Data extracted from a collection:
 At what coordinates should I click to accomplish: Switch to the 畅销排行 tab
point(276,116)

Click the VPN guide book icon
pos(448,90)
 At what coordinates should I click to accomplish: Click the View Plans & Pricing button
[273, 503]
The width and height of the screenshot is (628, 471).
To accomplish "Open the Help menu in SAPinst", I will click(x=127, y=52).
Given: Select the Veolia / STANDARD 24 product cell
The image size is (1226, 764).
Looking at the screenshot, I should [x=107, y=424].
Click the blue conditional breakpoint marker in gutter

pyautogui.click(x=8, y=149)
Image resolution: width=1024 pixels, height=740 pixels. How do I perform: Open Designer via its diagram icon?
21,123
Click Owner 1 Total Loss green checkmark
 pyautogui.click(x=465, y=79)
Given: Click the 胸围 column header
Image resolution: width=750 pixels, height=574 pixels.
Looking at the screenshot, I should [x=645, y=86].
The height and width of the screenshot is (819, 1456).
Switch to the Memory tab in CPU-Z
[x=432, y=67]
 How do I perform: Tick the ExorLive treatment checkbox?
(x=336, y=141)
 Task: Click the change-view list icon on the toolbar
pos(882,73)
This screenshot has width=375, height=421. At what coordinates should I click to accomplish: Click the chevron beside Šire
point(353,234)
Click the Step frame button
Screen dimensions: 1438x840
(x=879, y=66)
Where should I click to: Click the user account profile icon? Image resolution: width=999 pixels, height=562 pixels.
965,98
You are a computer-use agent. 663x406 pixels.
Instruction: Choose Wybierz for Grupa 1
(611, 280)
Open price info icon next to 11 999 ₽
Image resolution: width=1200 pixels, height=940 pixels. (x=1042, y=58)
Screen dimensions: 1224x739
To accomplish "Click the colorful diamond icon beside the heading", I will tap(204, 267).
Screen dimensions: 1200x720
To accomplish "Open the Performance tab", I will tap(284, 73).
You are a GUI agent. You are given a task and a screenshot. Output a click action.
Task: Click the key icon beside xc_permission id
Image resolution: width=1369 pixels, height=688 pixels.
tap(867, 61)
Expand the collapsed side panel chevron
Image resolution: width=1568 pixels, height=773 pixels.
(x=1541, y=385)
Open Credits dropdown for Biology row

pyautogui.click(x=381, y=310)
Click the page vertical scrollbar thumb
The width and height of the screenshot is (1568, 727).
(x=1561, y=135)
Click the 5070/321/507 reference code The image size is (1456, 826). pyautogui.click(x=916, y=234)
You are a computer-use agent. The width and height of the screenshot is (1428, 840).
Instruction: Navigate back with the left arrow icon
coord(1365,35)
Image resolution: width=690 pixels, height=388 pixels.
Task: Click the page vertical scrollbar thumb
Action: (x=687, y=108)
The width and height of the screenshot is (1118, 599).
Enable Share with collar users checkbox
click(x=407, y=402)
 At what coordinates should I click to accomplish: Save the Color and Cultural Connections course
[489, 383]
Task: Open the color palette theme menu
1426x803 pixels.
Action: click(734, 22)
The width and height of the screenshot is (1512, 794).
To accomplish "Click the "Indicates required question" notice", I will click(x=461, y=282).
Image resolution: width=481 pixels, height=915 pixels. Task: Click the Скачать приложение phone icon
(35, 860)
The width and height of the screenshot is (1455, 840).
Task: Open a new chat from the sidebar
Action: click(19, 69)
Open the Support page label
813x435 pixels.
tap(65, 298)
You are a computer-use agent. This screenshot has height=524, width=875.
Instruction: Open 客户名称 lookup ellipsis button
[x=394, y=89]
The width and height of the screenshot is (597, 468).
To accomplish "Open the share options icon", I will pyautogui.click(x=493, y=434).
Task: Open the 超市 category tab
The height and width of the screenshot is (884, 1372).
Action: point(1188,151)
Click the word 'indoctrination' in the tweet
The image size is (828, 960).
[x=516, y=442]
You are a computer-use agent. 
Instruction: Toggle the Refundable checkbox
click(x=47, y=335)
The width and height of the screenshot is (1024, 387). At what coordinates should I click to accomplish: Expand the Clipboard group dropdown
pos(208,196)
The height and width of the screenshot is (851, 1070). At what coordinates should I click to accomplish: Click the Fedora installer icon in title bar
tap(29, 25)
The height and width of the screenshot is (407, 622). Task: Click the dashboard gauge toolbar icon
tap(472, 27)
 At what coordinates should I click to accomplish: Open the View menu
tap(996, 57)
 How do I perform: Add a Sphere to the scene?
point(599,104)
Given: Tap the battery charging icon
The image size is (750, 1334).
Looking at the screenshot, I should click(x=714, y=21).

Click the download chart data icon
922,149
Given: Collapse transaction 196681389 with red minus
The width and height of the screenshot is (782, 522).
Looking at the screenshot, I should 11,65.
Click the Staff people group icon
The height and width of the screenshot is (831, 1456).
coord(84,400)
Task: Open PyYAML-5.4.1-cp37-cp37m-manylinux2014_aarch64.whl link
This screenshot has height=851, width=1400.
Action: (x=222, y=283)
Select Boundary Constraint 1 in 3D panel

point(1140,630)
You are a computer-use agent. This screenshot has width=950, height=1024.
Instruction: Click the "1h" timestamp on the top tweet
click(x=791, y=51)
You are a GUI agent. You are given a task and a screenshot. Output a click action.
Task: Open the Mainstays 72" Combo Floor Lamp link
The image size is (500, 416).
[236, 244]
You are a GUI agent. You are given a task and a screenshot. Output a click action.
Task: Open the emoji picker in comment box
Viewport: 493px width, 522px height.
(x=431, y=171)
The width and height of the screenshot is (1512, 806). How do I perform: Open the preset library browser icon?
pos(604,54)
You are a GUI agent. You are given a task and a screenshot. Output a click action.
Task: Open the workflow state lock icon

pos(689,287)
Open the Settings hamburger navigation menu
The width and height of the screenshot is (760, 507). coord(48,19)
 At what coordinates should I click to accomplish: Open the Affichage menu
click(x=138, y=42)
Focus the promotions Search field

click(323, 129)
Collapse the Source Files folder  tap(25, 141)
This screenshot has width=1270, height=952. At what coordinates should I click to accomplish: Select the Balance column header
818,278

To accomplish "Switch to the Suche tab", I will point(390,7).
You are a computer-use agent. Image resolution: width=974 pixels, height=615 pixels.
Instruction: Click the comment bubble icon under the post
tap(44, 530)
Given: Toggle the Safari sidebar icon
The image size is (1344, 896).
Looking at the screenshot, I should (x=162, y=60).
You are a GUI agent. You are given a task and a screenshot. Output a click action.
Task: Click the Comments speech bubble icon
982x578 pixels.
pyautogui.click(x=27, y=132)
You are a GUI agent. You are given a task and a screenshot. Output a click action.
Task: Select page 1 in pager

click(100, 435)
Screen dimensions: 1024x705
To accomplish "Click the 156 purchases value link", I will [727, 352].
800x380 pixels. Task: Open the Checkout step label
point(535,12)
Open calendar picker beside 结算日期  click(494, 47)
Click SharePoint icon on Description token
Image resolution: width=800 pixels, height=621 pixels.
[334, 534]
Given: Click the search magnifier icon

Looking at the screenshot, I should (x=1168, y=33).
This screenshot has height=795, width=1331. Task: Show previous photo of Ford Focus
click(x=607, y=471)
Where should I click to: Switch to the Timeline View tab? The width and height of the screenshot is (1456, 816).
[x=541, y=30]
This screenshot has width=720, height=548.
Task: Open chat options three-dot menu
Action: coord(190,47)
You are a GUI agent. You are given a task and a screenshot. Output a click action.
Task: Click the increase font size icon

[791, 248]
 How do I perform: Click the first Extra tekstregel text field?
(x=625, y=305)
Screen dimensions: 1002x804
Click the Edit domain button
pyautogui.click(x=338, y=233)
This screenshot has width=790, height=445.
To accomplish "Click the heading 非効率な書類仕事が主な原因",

Given exercise
Rewrite the whole listing above, renaming "At what coordinates should I click to accomplish" to "Which point should I click to accomplish" everywhere it occurs and leaving every other line unchanged.

Solution
 Which point should I click to accomplish: Switch to the 畅销排行 tab
point(276,116)

Click the VPN guide book icon
pos(448,90)
 Which point should I click to accomplish: Click the View Plans & Pricing button
[273, 503]
The width and height of the screenshot is (628, 471).
To accomplish "Open the Help menu in SAPinst", I will click(x=127, y=52).
Given: Select the Veolia / STANDARD 24 product cell
The image size is (1226, 764).
Looking at the screenshot, I should [x=107, y=424].
Click the blue conditional breakpoint marker in gutter

pyautogui.click(x=8, y=149)
Image resolution: width=1024 pixels, height=740 pixels. How do I perform: Open Designer via its diagram icon?
21,123
Click Owner 1 Total Loss green checkmark
 pyautogui.click(x=465, y=79)
Given: Click the 胸围 column header
Image resolution: width=750 pixels, height=574 pixels.
Looking at the screenshot, I should [x=645, y=86].
The height and width of the screenshot is (819, 1456).
Switch to the Memory tab in CPU-Z
[x=432, y=67]
 How do I perform: Tick the ExorLive treatment checkbox?
(x=336, y=141)
 Task: Click the change-view list icon on the toolbar
pos(882,73)
This screenshot has width=375, height=421. Which point should I click to accomplish: Click the chevron beside Šire
point(353,234)
Click the Step frame button
Screen dimensions: 1438x840
(x=879, y=66)
Where should I click to: Click the user account profile icon? Image resolution: width=999 pixels, height=562 pixels.
965,98
You are a computer-use agent. 663x406 pixels.
Instruction: Choose Wybierz for Grupa 1
(611, 280)
Open price info icon next to 11 999 ₽
Image resolution: width=1200 pixels, height=940 pixels. (x=1042, y=58)
Screen dimensions: 1224x739
To accomplish "Click the colorful diamond icon beside the heading", I will tap(204, 267).
Screen dimensions: 1200x720
To accomplish "Open the Performance tab", I will tap(284, 73).
You are a GUI agent. You are given a task and a screenshot. Output a click action.
Task: Click the key icon beside xc_permission id
Image resolution: width=1369 pixels, height=688 pixels.
tap(867, 61)
Expand the collapsed side panel chevron
Image resolution: width=1568 pixels, height=773 pixels.
(x=1541, y=385)
Open Credits dropdown for Biology row

pyautogui.click(x=381, y=310)
Click the page vertical scrollbar thumb
The width and height of the screenshot is (1568, 727).
(x=1561, y=135)
Click the 5070/321/507 reference code The image size is (1456, 826). pyautogui.click(x=916, y=234)
You are a computer-use agent. The width and height of the screenshot is (1428, 840).
Instruction: Navigate back with the left arrow icon
coord(1365,35)
Image resolution: width=690 pixels, height=388 pixels.
Task: Click the page vertical scrollbar thumb
Action: (x=687, y=108)
The width and height of the screenshot is (1118, 599).
Enable Share with collar users checkbox
click(x=407, y=402)
 Which point should I click to accomplish: Save the Color and Cultural Connections course
[489, 383]
Task: Open the color palette theme menu
1426x803 pixels.
Action: click(734, 22)
The width and height of the screenshot is (1512, 794).
To accomplish "Click the "Indicates required question" notice", I will click(x=461, y=282).
Image resolution: width=481 pixels, height=915 pixels. Task: Click the Скачать приложение phone icon
(35, 860)
The width and height of the screenshot is (1455, 840).
Task: Open a new chat from the sidebar
Action: click(19, 69)
Open the Support page label
813x435 pixels.
tap(65, 298)
You are a computer-use agent. This screenshot has height=524, width=875.
Instruction: Open 客户名称 lookup ellipsis button
[x=394, y=89]
The width and height of the screenshot is (597, 468).
To accomplish "Open the share options icon", I will pyautogui.click(x=493, y=434).
Task: Open the 超市 category tab
The height and width of the screenshot is (884, 1372).
Action: point(1188,151)
Click the word 'indoctrination' in the tweet
The image size is (828, 960).
[x=516, y=442]
You are a computer-use agent. 
Instruction: Toggle the Refundable checkbox
click(x=47, y=335)
The width and height of the screenshot is (1024, 387). Which point should I click to accomplish: Expand the Clipboard group dropdown
pos(208,196)
The height and width of the screenshot is (851, 1070). Which point should I click to accomplish: Click the Fedora installer icon in title bar
tap(29, 25)
The height and width of the screenshot is (407, 622). Task: Click the dashboard gauge toolbar icon
tap(472, 27)
 Which point should I click to accomplish: Open the View menu
tap(996, 57)
 How do I perform: Add a Sphere to the scene?
point(599,104)
Given: Tap the battery charging icon
The image size is (750, 1334).
Looking at the screenshot, I should click(x=714, y=21).

Click the download chart data icon
922,149
Given: Collapse transaction 196681389 with red minus
The width and height of the screenshot is (782, 522).
Looking at the screenshot, I should 11,65.
Click the Staff people group icon
The height and width of the screenshot is (831, 1456).
coord(84,400)
Task: Open PyYAML-5.4.1-cp37-cp37m-manylinux2014_aarch64.whl link
This screenshot has height=851, width=1400.
Action: (x=222, y=283)
Select Boundary Constraint 1 in 3D panel

point(1140,630)
You are a computer-use agent. This screenshot has width=950, height=1024.
Instruction: Click the "1h" timestamp on the top tweet
click(x=791, y=51)
You are a GUI agent. You are given a task and a screenshot. Output a click action.
Task: Open the Mainstays 72" Combo Floor Lamp link
The image size is (500, 416).
[236, 244]
You are a GUI agent. You are given a task and a screenshot. Output a click action.
Task: Open the emoji picker in comment box
Viewport: 493px width, 522px height.
(x=431, y=171)
The width and height of the screenshot is (1512, 806). How do I perform: Open the preset library browser icon?
pos(604,54)
You are a GUI agent. You are given a task and a screenshot. Output a click action.
Task: Open the workflow state lock icon

pos(689,287)
Open the Settings hamburger navigation menu
The width and height of the screenshot is (760, 507). coord(48,19)
 Which point should I click to accomplish: Open the Affichage menu
click(x=138, y=42)
Focus the promotions Search field

click(323, 129)
Collapse the Source Files folder  tap(25, 141)
This screenshot has width=1270, height=952. Which point should I click to accomplish: Select the Balance column header
818,278

To accomplish "Switch to the Suche tab", I will point(390,7).
You are a computer-use agent. Image resolution: width=974 pixels, height=615 pixels.
Instruction: Click the comment bubble icon under the post
tap(44, 530)
Given: Toggle the Safari sidebar icon
The image size is (1344, 896).
Looking at the screenshot, I should (x=162, y=60).
You are a GUI agent. You are given a task and a screenshot. Output a click action.
Task: Click the Comments speech bubble icon
982x578 pixels.
pyautogui.click(x=27, y=132)
You are a GUI agent. You are given a task and a screenshot. Output a click action.
Task: Select page 1 in pager

click(100, 435)
Screen dimensions: 1024x705
To accomplish "Click the 156 purchases value link", I will [727, 352].
800x380 pixels. Task: Open the Checkout step label
point(535,12)
Open calendar picker beside 结算日期  click(494, 47)
Click SharePoint icon on Description token
Image resolution: width=800 pixels, height=621 pixels.
[334, 534]
Given: Click the search magnifier icon

Looking at the screenshot, I should (x=1168, y=33).
This screenshot has height=795, width=1331. Task: Show previous photo of Ford Focus
click(x=607, y=471)
Where should I click to: Switch to the Timeline View tab? The width and height of the screenshot is (1456, 816).
[x=541, y=30]
This screenshot has width=720, height=548.
Task: Open chat options three-dot menu
Action: coord(190,47)
You are a GUI agent. You are given a task and a screenshot. Output a click action.
Task: Click the increase font size icon

[791, 248]
 How do I perform: Click the first Extra tekstregel text field?
(x=625, y=305)
Screen dimensions: 1002x804
Click the Edit domain button
pyautogui.click(x=338, y=233)
This screenshot has width=790, height=445.
To accomplish "Click the heading 非効率な書類仕事が主な原因",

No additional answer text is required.